Temel Kavramlar
The paper introduces a novel computational approach called the Reduced Augmentation Implicit Low-rank (RAIL) method to efficiently solve time-dependent partial differential equations (PDEs) in low-rank format with implicit and implicit-explicit time discretizations.
Özet
The paper proposes the RAIL method, which combines ideas from the dynamical low-rank (DLR) and step-and-truncation (SAT) approaches to efficiently solve time-dependent PDEs in low-rank format. The key features of the RAIL method are:
- It first fully discretizes the PDE in space using spectral methods and in time using diagonally implicit Runge-Kutta (DIRK) or implicit-explicit (IMEX) Runge-Kutta methods.
- It then updates the low-rank factorization of the solution in an implicit fashion by leveraging a reduced augmentation procedure to predict the basis functions for the projection subspaces at each Runge-Kutta stage.

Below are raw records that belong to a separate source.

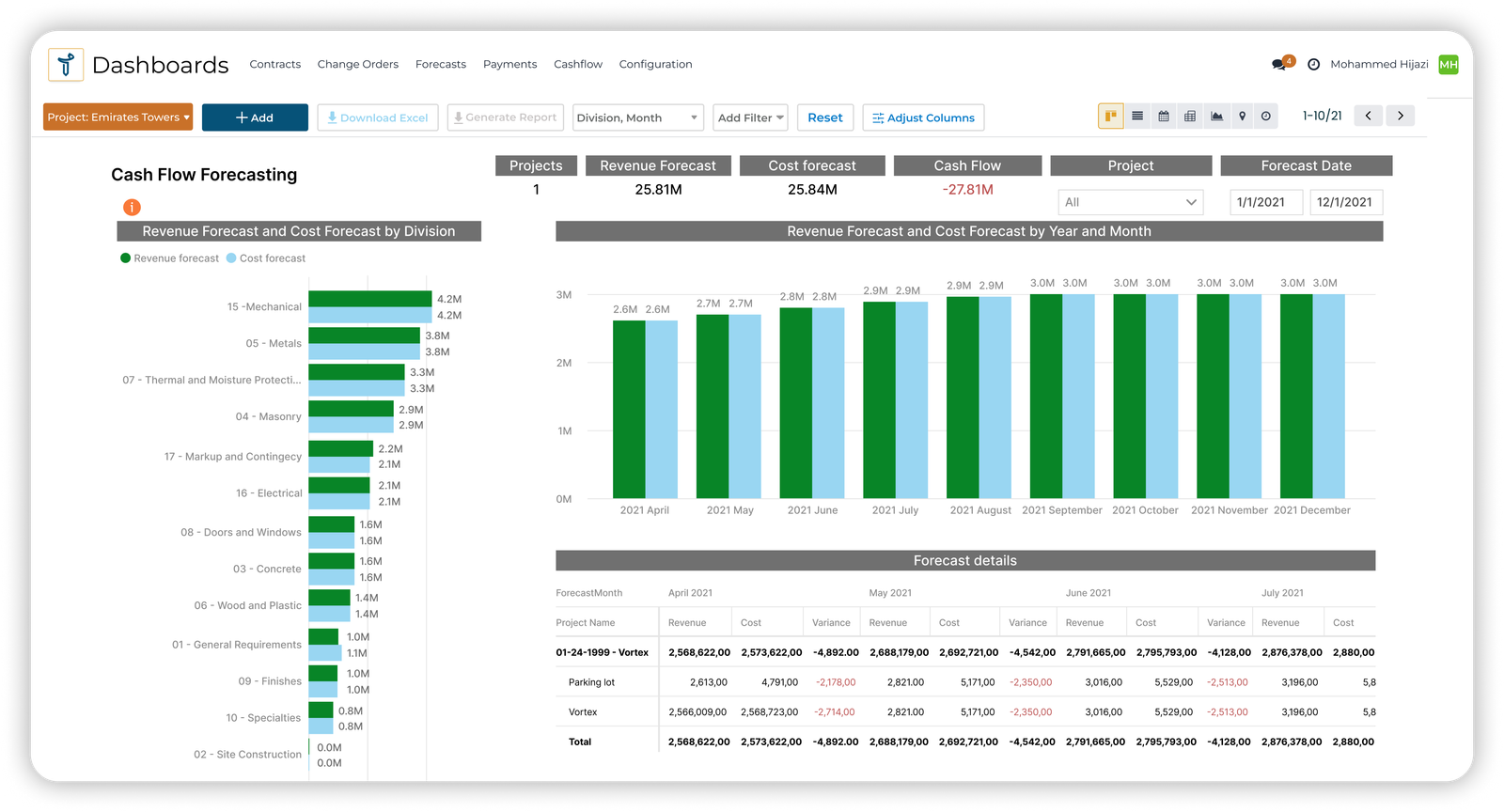Click the orange info icon under Cash Flow Forecasting
Viewport: 1504px width, 812px height.
point(132,207)
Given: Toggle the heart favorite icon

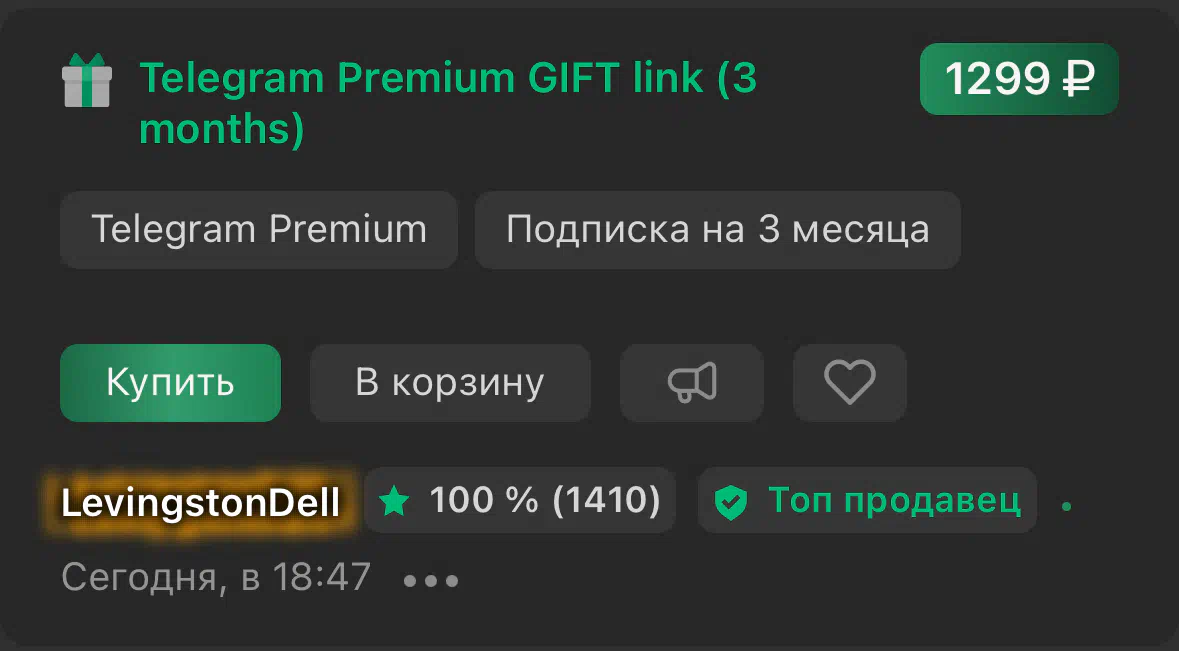Looking at the screenshot, I should point(850,383).
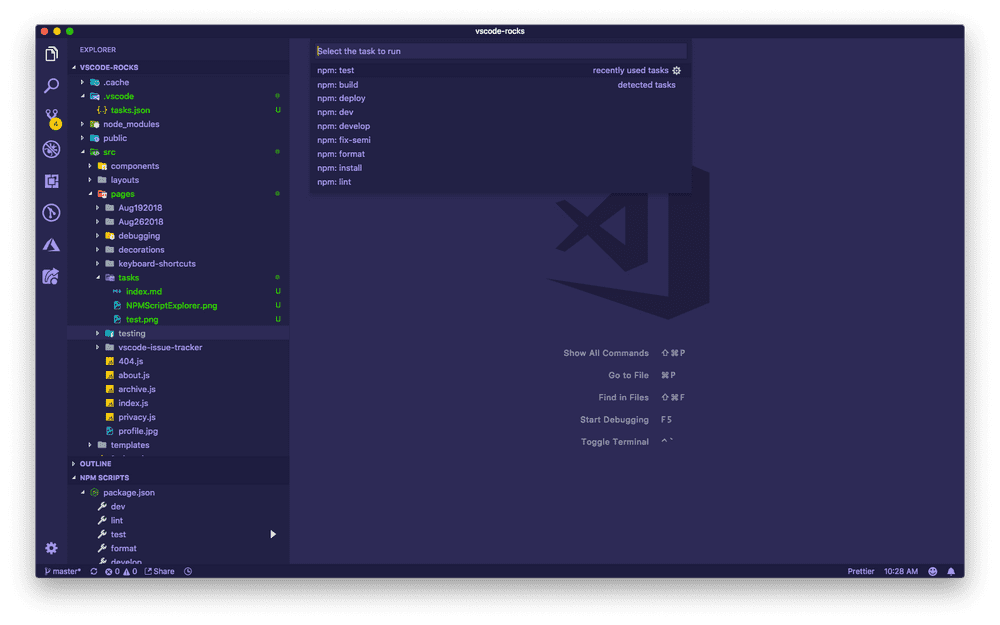This screenshot has height=625, width=1000.
Task: Click the Azure sidebar icon
Action: pos(50,244)
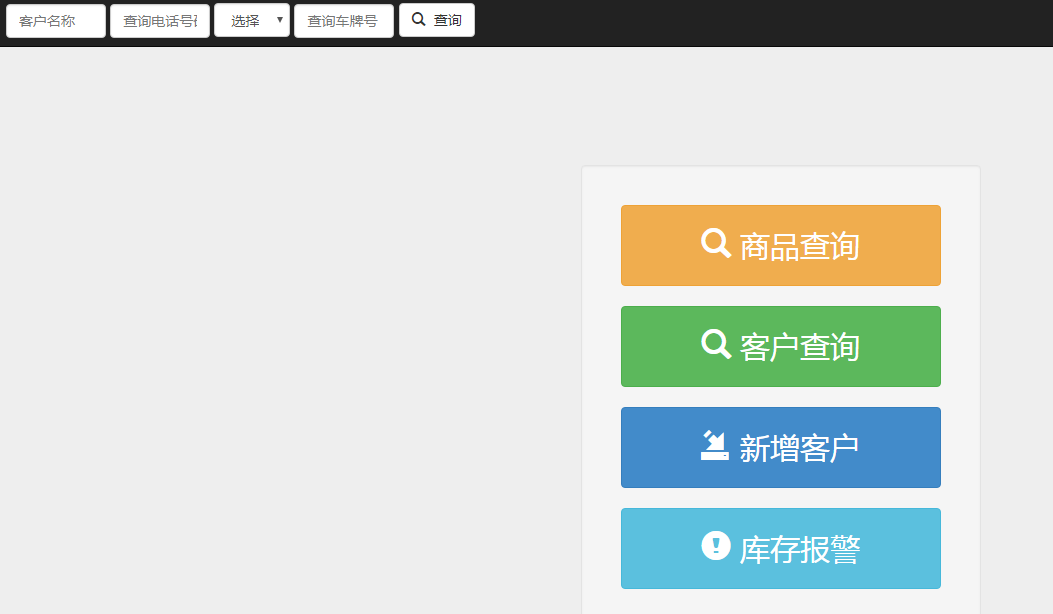Click into the 查询电话号码 field
The width and height of the screenshot is (1053, 614).
[x=160, y=21]
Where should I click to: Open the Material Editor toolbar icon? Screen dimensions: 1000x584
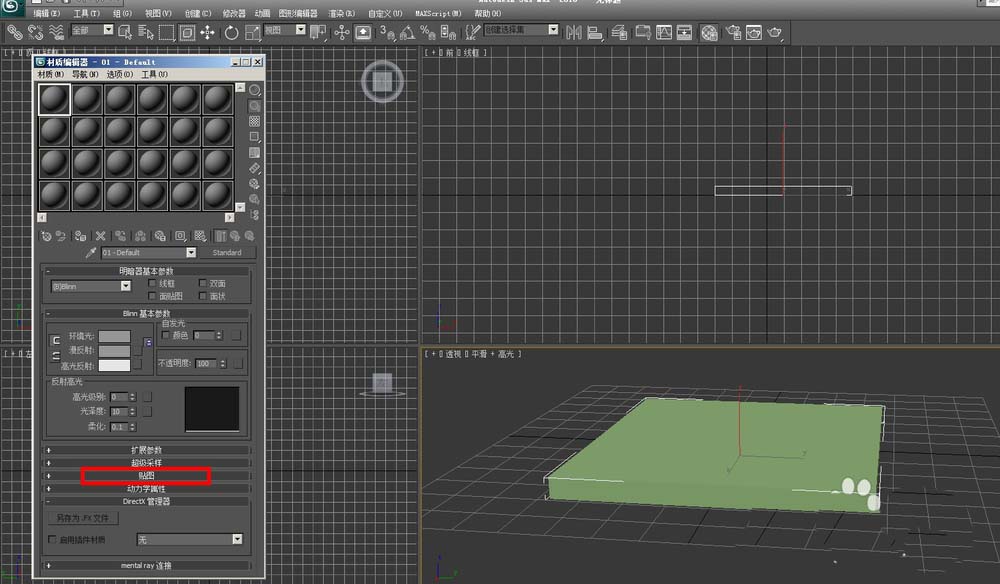pyautogui.click(x=709, y=32)
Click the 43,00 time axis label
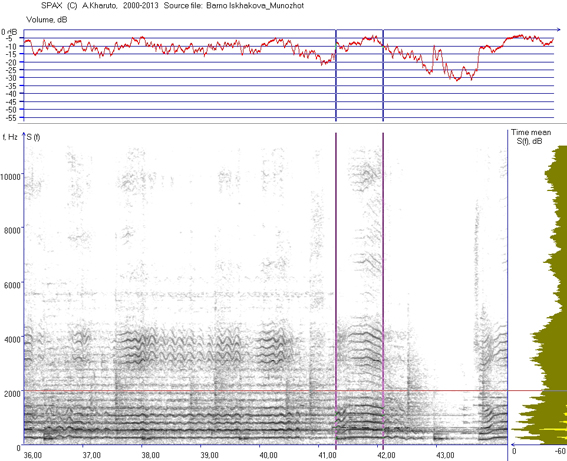This screenshot has width=567, height=461. point(445,455)
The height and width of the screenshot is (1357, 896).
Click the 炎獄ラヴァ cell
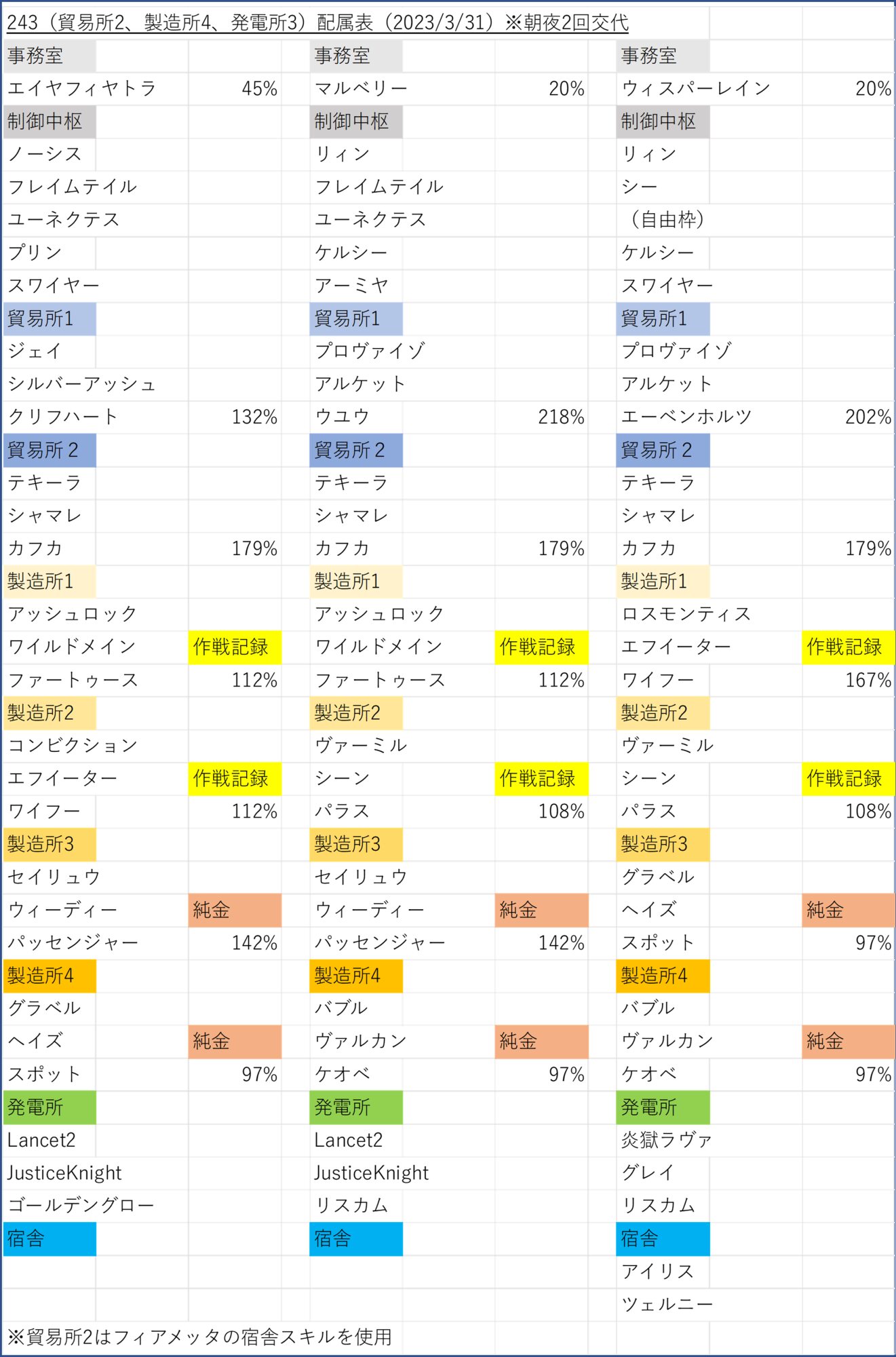(667, 1139)
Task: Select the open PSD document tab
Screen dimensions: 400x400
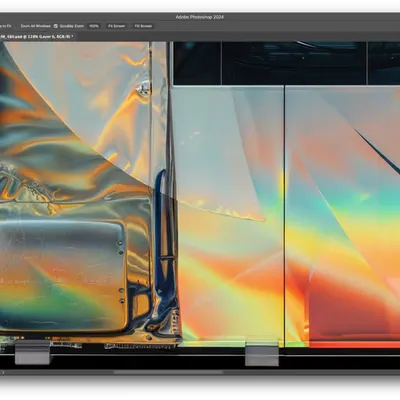Action: [x=38, y=36]
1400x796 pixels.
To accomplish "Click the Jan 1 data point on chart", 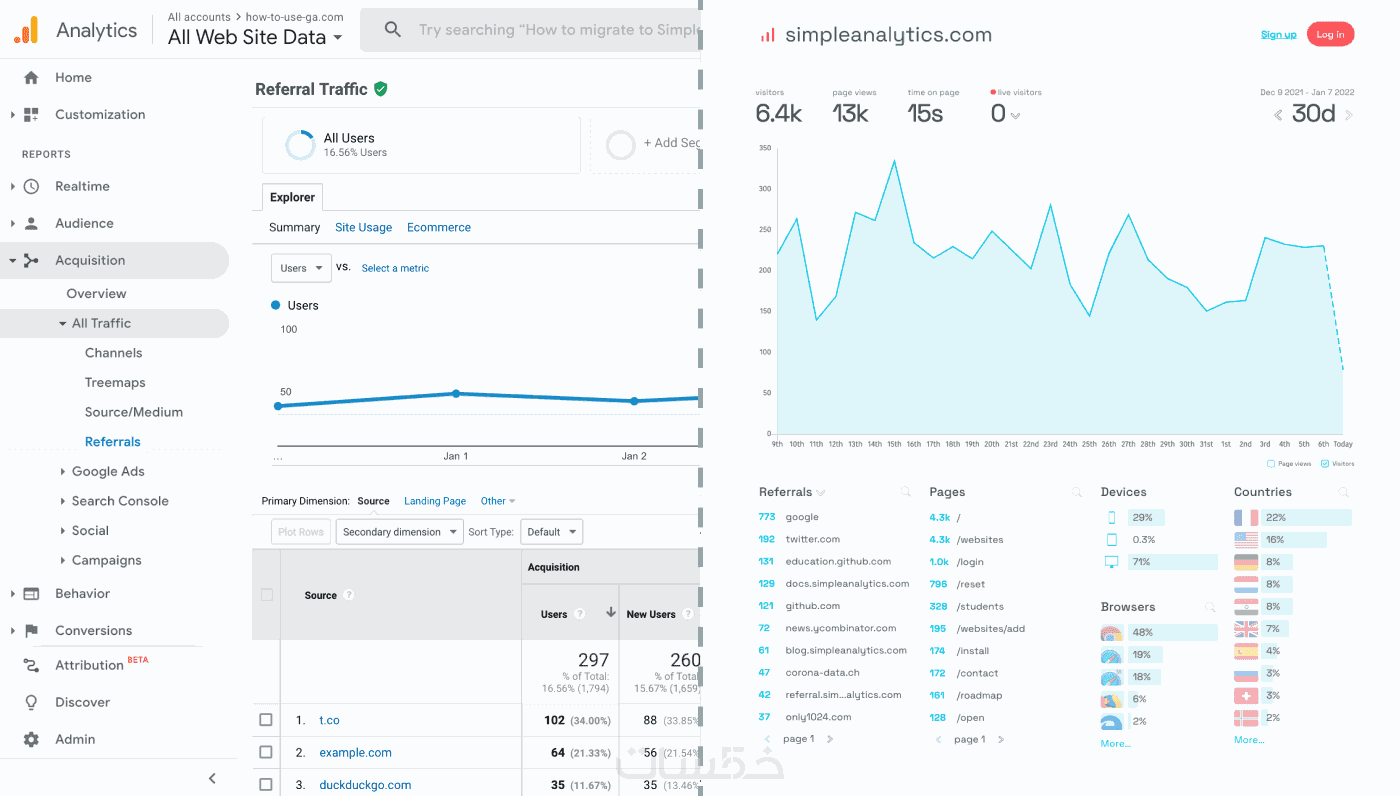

- The reduced augmentation procedure spans the bases from a first-order prediction together with those from all previous Runge-Kutta stages to construct richer bases, and then performs an SVD truncation to optimize efficiency.
- The method is analyzed for first-order accuracy and shown to generalize the augmented BUG integrator. Higher-order extensions are also presented, and the accuracy of the higher-order scheme is demonstrated through numerical experiments.
- The RAIL method is validated through numerical simulations of advection-diffusion problems and a Fokker-Planck model, and it is shown that it can be combined with a conservative projection procedure to obtain a globally mass-conservative scheme.